Problem statement: Write out exactly the lines below starting at the one containing "The height and" and ending at the one containing "Screen dimensions: 943x691". Omit every picture.

Working data:
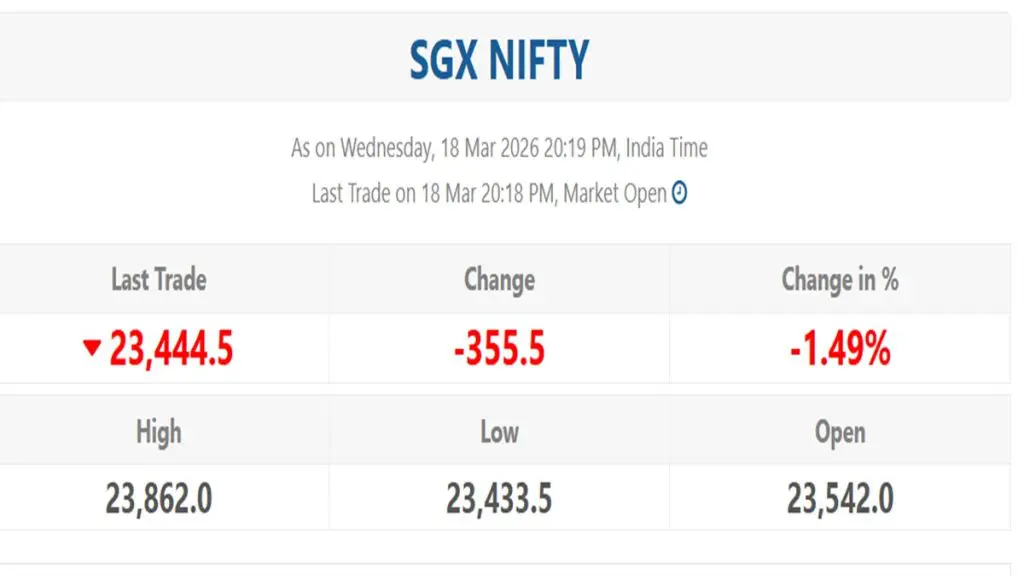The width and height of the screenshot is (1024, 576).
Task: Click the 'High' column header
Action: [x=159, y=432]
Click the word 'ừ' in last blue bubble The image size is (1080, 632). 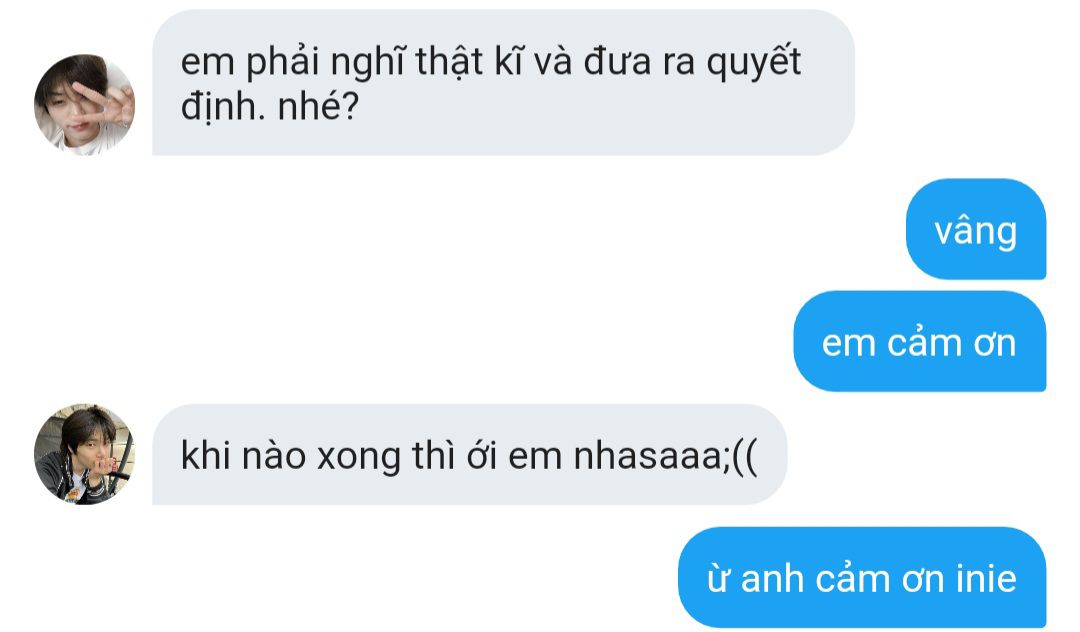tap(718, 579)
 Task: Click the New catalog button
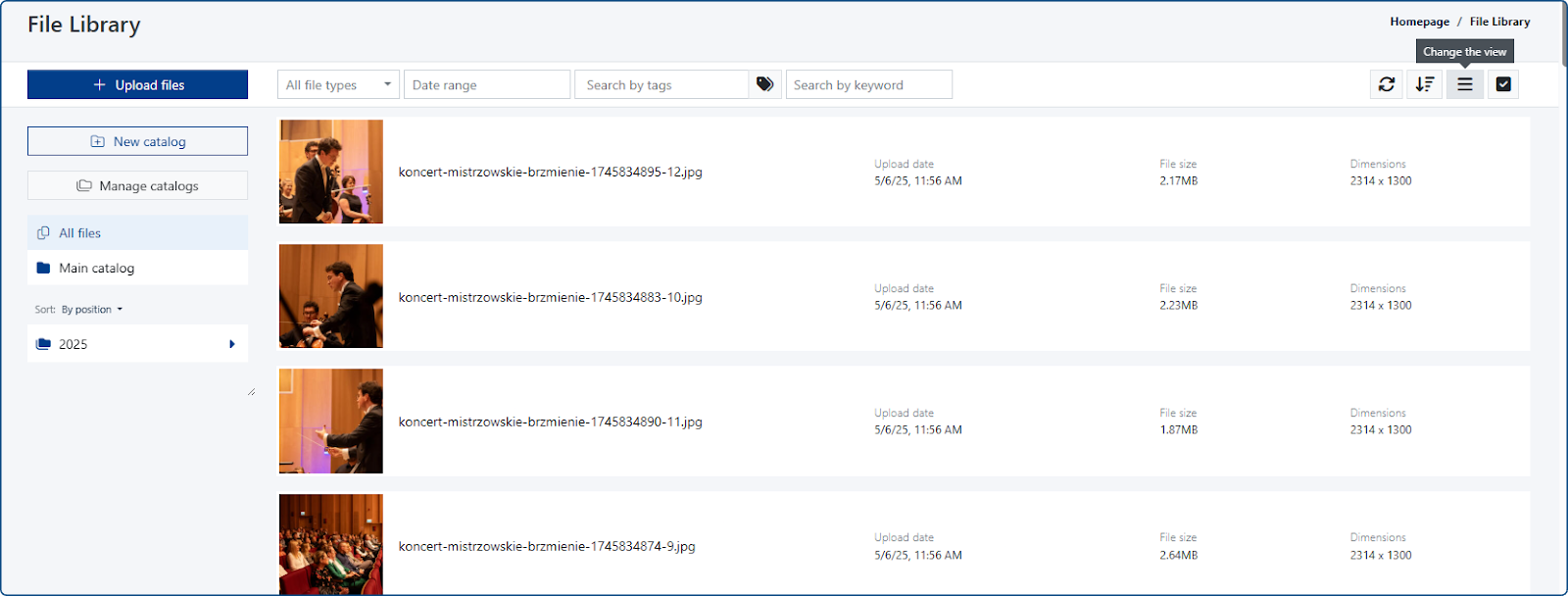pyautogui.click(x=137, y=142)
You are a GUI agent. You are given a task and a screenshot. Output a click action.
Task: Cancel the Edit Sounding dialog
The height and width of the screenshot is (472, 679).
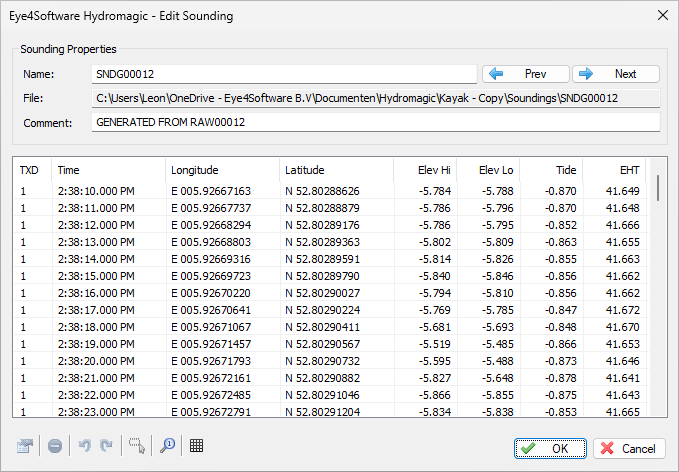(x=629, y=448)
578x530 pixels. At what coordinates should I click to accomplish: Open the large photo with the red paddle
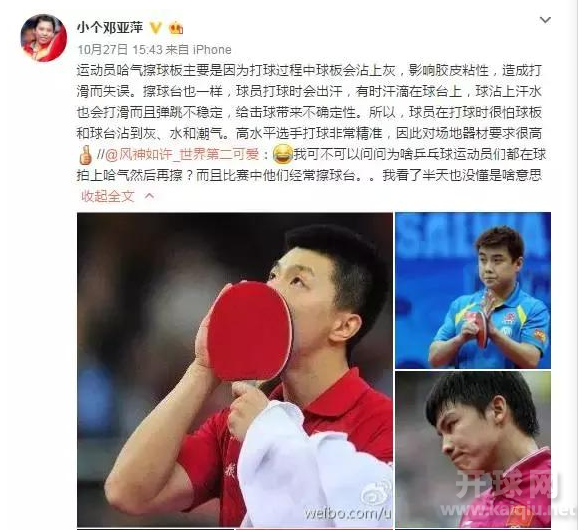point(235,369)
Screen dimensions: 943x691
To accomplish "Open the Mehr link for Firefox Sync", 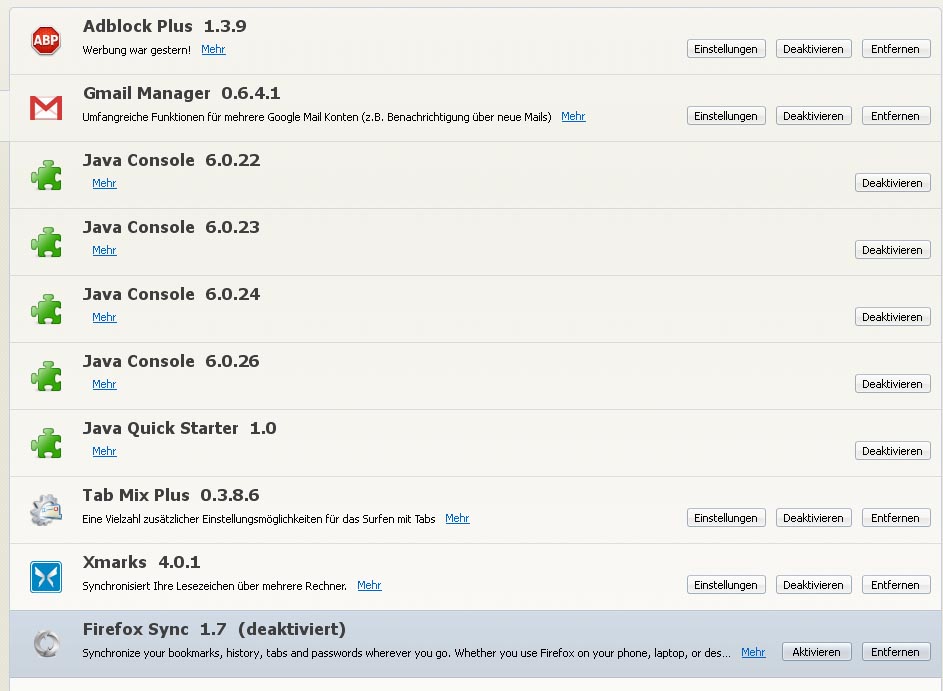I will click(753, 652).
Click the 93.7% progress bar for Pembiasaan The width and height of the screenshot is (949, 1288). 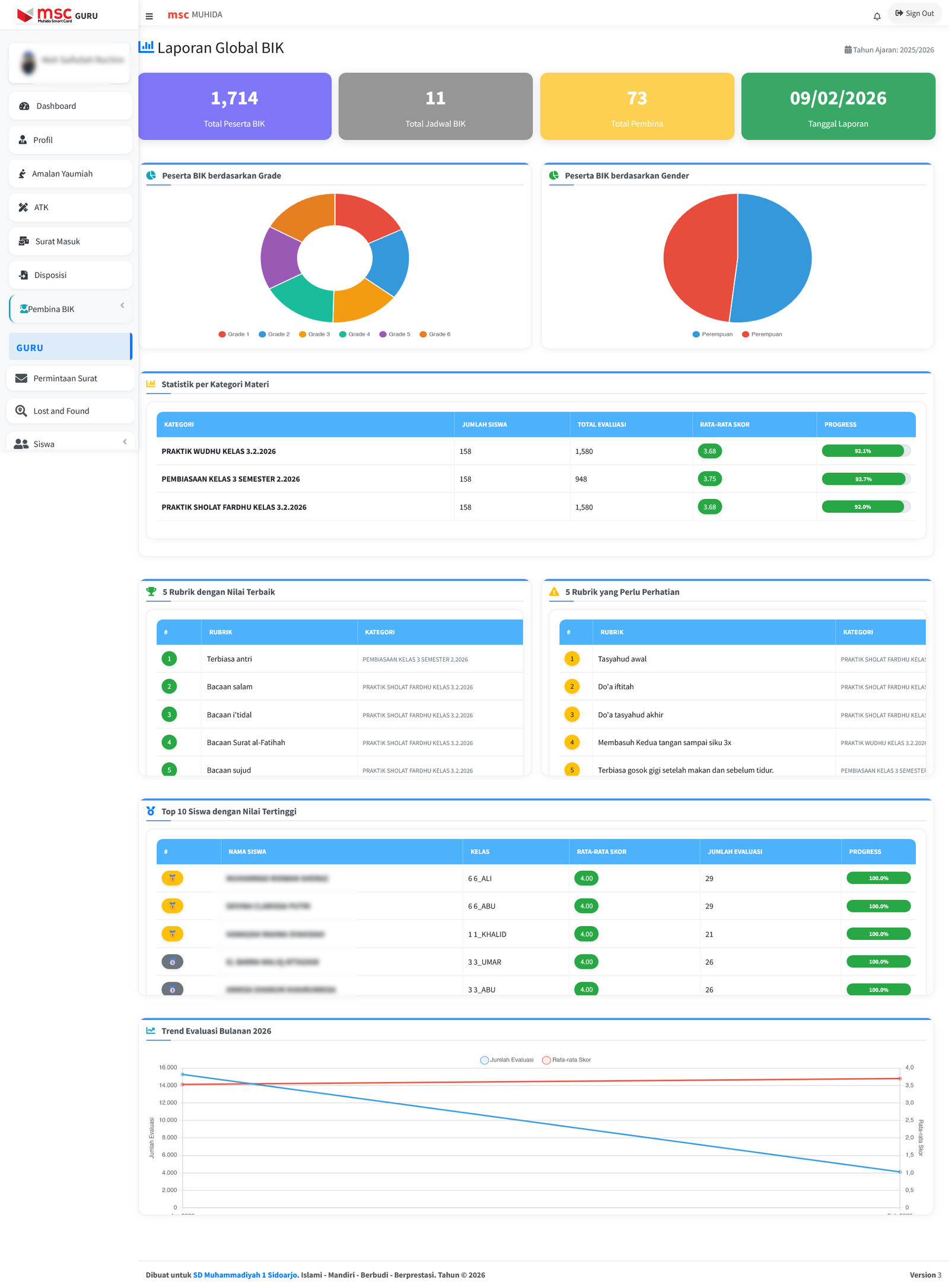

Task result:
The height and width of the screenshot is (472, 679).
(x=629, y=448)
578x530 pixels. At what coordinates should I click to accomplish: Open the large photo with the red paddle
point(235,369)
Screen dimensions: 943x691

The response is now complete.